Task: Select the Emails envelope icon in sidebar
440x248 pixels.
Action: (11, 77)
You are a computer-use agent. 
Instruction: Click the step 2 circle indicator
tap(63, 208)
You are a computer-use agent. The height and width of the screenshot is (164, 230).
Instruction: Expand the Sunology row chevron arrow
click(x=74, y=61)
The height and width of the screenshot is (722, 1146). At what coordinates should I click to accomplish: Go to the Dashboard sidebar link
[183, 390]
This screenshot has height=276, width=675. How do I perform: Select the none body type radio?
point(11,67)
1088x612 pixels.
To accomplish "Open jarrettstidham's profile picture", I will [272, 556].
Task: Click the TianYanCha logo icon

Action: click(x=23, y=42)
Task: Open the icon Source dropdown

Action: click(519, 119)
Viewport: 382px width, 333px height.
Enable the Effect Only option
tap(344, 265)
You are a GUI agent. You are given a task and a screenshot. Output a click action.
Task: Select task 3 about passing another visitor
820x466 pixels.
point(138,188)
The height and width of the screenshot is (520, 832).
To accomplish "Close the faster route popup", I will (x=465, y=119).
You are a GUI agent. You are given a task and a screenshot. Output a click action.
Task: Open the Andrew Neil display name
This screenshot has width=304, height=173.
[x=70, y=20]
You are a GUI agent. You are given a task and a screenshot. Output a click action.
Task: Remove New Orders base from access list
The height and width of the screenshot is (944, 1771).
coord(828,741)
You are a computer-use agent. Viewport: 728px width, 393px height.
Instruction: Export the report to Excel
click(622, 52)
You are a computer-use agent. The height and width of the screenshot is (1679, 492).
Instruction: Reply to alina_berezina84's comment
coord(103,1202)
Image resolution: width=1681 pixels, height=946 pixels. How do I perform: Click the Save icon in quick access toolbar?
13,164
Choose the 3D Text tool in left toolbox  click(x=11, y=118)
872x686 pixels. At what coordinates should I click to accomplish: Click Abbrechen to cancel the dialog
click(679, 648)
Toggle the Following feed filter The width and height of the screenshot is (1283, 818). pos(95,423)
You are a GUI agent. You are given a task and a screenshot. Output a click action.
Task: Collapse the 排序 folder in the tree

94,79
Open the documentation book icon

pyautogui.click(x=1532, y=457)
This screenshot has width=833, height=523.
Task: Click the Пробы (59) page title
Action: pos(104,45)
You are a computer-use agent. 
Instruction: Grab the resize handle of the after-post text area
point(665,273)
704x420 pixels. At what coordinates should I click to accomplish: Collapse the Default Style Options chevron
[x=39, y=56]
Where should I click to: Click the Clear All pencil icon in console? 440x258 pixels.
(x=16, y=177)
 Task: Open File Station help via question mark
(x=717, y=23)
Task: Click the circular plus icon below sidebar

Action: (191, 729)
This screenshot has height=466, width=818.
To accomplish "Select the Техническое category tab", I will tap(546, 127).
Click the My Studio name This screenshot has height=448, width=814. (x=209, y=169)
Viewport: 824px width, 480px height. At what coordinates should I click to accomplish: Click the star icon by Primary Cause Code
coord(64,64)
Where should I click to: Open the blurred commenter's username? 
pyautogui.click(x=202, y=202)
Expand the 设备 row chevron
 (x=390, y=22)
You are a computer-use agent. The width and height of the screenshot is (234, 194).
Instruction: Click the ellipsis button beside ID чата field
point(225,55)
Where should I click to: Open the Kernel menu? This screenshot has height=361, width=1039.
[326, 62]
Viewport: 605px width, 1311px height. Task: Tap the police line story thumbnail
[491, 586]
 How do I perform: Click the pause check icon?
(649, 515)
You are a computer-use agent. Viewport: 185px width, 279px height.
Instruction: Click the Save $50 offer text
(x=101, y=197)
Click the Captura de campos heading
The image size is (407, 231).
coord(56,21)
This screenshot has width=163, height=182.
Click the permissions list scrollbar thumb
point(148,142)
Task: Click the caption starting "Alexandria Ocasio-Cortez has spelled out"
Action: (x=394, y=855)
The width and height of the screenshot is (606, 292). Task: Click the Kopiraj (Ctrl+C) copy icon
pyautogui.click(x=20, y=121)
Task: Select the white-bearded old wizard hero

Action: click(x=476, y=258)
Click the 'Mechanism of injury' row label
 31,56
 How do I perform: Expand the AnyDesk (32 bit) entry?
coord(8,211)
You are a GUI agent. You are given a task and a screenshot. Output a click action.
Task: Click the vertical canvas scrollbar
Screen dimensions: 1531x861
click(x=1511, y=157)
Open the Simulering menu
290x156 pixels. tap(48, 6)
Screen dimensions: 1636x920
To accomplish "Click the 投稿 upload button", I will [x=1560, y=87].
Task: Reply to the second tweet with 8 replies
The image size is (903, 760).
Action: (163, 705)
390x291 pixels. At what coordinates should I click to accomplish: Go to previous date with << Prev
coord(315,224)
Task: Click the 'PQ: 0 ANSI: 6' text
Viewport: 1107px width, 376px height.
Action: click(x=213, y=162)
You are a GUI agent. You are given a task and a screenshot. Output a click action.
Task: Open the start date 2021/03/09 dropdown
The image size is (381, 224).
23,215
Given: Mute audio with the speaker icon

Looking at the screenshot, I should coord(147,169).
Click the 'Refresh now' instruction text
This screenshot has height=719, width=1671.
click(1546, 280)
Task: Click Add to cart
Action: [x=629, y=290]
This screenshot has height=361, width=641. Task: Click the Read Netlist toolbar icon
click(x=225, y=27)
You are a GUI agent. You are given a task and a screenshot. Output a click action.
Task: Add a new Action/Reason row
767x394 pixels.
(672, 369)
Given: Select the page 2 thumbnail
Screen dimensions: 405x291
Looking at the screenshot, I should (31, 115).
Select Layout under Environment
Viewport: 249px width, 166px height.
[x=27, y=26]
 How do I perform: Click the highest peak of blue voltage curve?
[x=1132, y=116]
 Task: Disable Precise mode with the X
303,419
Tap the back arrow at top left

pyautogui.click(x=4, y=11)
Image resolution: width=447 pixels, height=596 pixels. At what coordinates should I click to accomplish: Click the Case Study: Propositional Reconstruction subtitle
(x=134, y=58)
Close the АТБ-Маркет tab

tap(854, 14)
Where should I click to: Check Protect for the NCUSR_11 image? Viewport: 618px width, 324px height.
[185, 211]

☆ ☆ ☆ ☆ ☆

Given request =>
Count the lines of the items above that contain the word "resolution", treating uppercase and lowercase letters as different. Give only the number.

Result of this task =>
2